[Data shown — start]

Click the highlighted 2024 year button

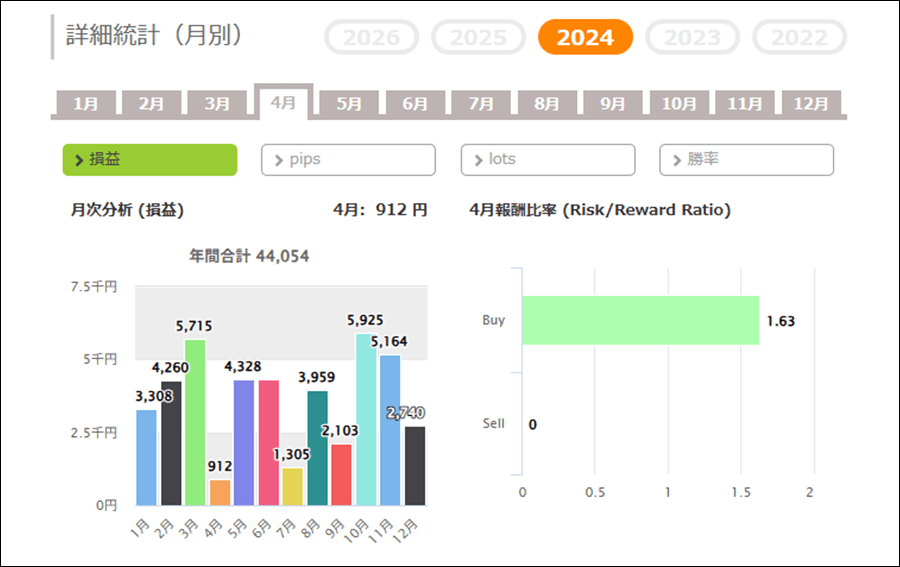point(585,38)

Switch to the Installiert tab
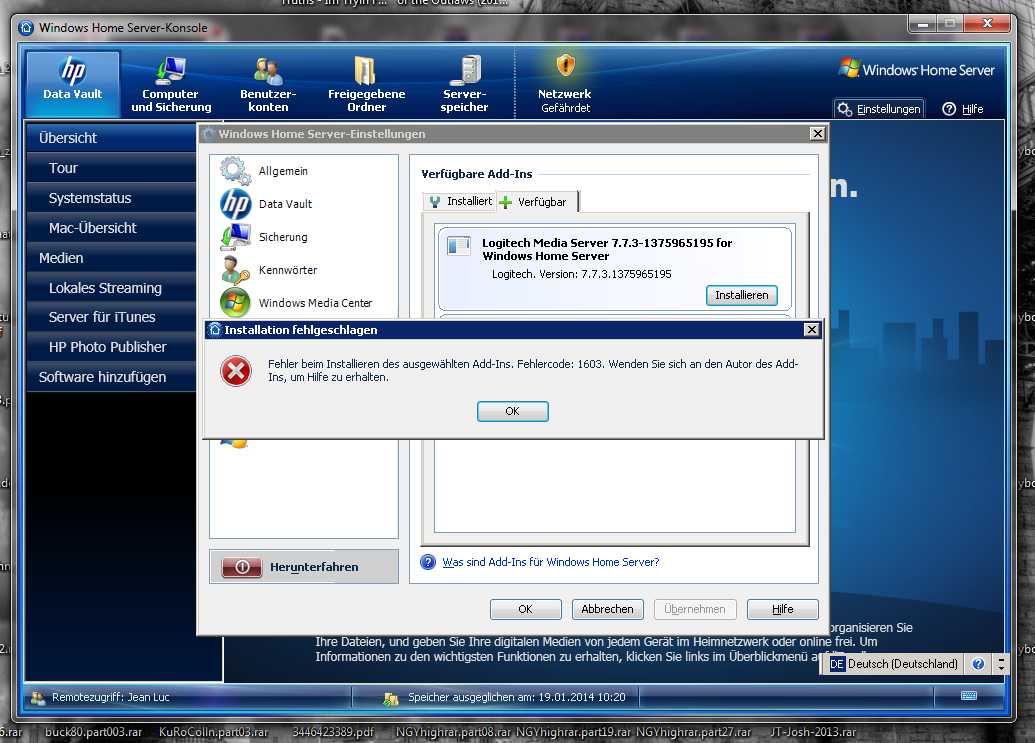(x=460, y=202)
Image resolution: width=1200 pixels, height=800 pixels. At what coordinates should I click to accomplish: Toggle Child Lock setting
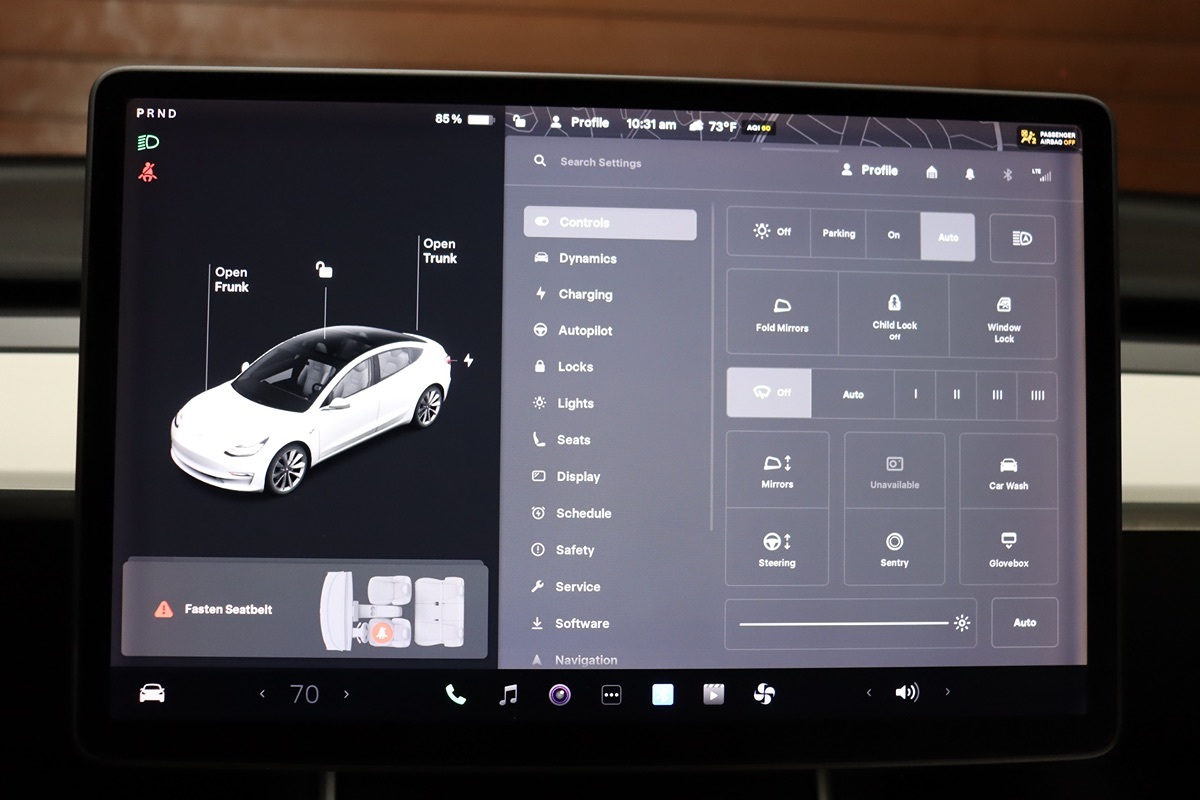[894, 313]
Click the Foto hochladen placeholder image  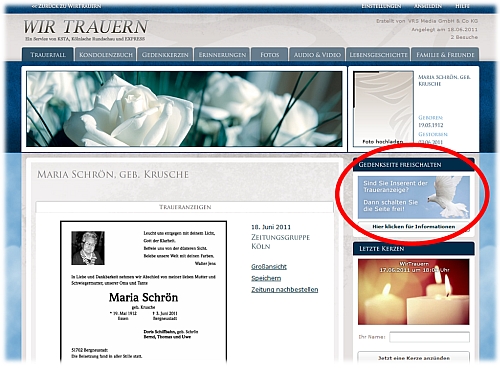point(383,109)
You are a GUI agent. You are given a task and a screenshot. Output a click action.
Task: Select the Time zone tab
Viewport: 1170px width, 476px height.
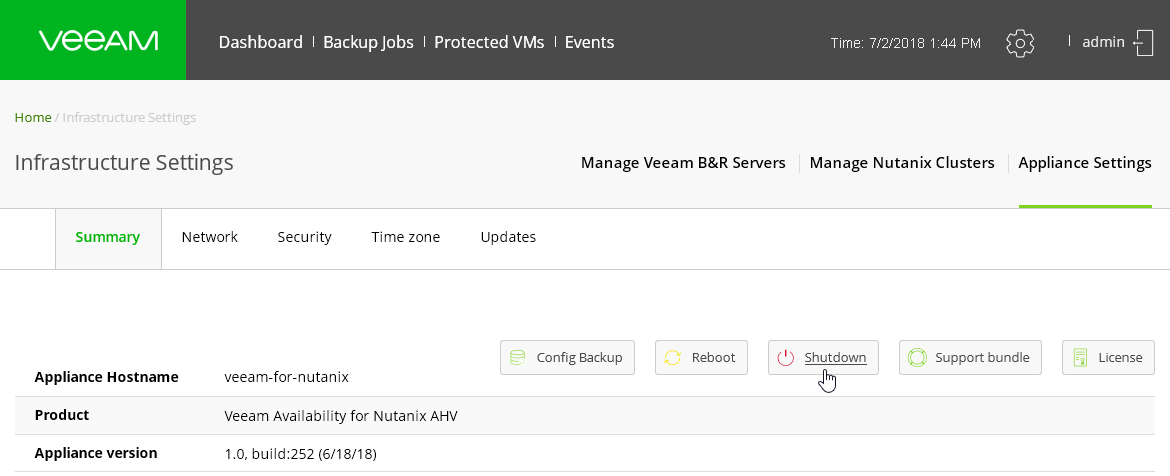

[Data shown — finish]

### [Problem requirements]
Exclude the pictures, and output exactly the lines from the one with "Task: Select the Time zone tab" through the last line of the records, both included.

### [Exercise output]
Task: Select the Time zone tab
Viewport: 1170px width, 476px height.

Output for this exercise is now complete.